Accessing Nested Documents Performance

Hello,

It is stated clearly that:

Because nested documents are indexed as separate documents, they can only be accessed within the scope of the nested query, the nested/reverse_nested, or nested inner hits.

This feels right since we do know that we MUST wrap our queries and aggregations with appropriate NESTED clauses (nested query, nested aggregation and so forth) before we can even access the nested documents.

My question is about the performance penalty of accessing nested documents. I do know that nested documents are indexed in the same segments of their root documents for performance boost. But, let's see what happens in the following scenario:

  • Let's say we have 10,000,000 root documents in our index. Only some portion of the root documents (about 33%) include nested documents. When this happens, the root document is related to about 25 nested documents in average.

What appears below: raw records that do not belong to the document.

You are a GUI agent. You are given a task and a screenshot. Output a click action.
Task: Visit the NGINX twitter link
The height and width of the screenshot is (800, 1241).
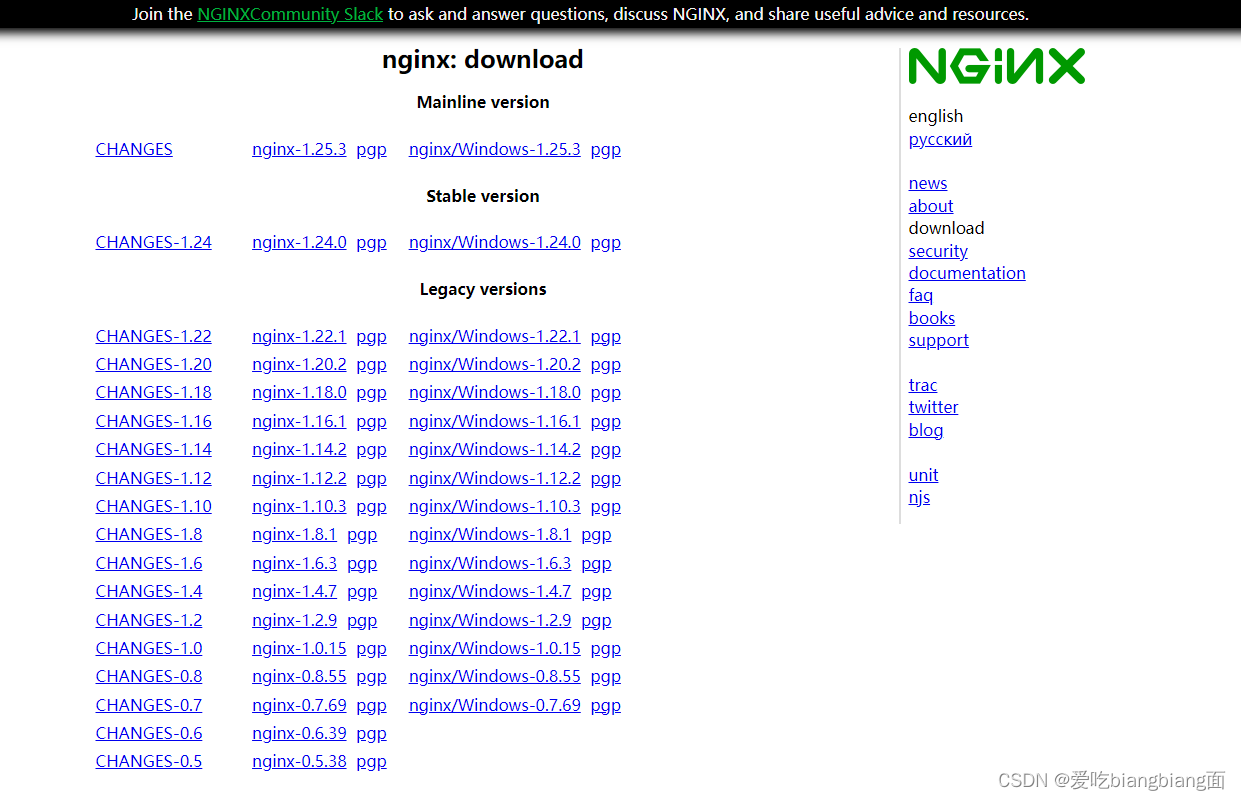coord(933,407)
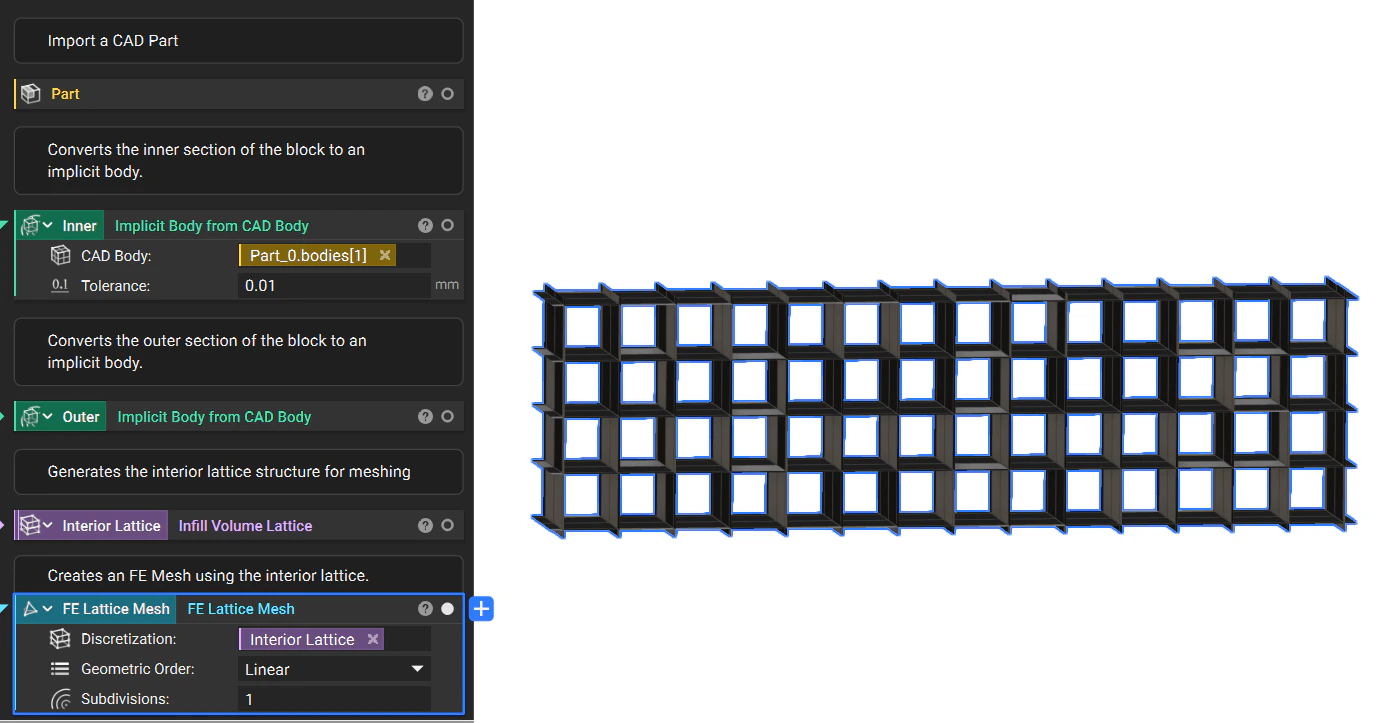Image resolution: width=1396 pixels, height=723 pixels.
Task: Toggle visibility circle on the FE Lattice Mesh block
Action: pyautogui.click(x=447, y=608)
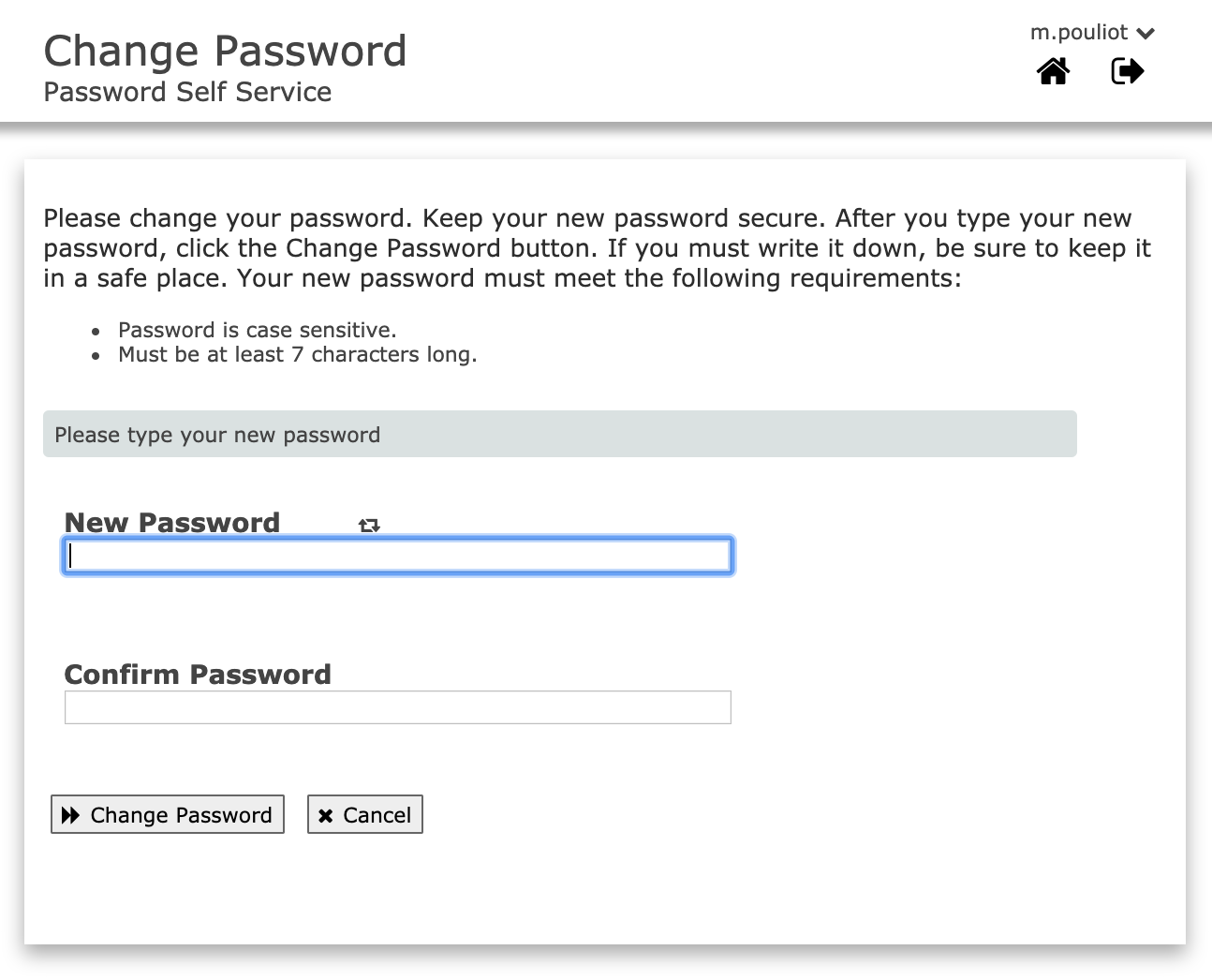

  • Let's say our query looks something like this: Query

I imagine Elasticsearch have to to first access all of the ROOT documents, and only then access the NESTED documents themselves. It cannon access the NESTED documents directly the same way it runs a query on the root documents. Should I really consider that as bad practice? (Maybe it's better to index those nested documents in other index as well, for example, as root documents for direct querying and filtering). After all, we suppose to filter the root documents based on their related nested documents - and that's not exactly what is done here.

Whether the nested aggregation needs to go over all root documents (and then all of their nested documents) depends on the query that you have specified. The query basically dictates which root document need to be accessed. In your query you have not specified a query and then ES will use match_all query, which will then emit all root document as matches then the nested aggregation needs to access all root documents. However usually a query reduces the number of documents need to be accessed by nested aggregation (actually the entire aggegation framework) significantly.

Hey @mvg, thanks for the response.

Actually, I omitted the query on purpose in order to demonstrate the problem. Let's say we have in index that contains Products - as root documents and Orders - and nested documents. Meaning that we attach orders underneath the relevant products.

Now, let's say we have much more products than orders. Meaning that the index contains 100,000,000 documents of products but only 250 documents of orders. Now, we want to query about the latest orders committed. Our query would be something like that: Query.

Please, pay attention that I have to write the range filter in the query clause - for skipping irrelevant root documents (performance boost). But, I also have to write the range filter in the aggregation clause since product might have orders from other dates as well. That's way I believe that making such queries is expensive. It's probably better to index the orders in a separate dedicated index as well, right? For direct access to the orders themselves with much lightweight index (in both size and doc count).

Thinking about it from a Relational standpoint, wouldn't you want the Order document to be your root document and the product document to be nested inside the order document. As one order can have multiple products in it....

Interesting point @Rory. If a user want to purchase 3 products, then 3 orders will be created with the same order id. Actually, it's much easier to handle the data that way in my opinion. We aren't interested in which products have been bought together with other products - but which products have been bought the most.

Anyway, even in that way - replacing the nesting order - I still have the problem when I'll want to get the latest created products (instead of latest created customers). I want the ability to get both of them.

@panda2004 in the model where order document is the root element, you can still write a query that will give you which documents are the most bought or most sought after. If I am understanding your original question correct, when you say you have 10,000,000 root documents, are you saying you have 10,000,000 distinct products?

Yes, that's correct. I have a lot of distinct products, and my orders documents are much much smaller in matter of count.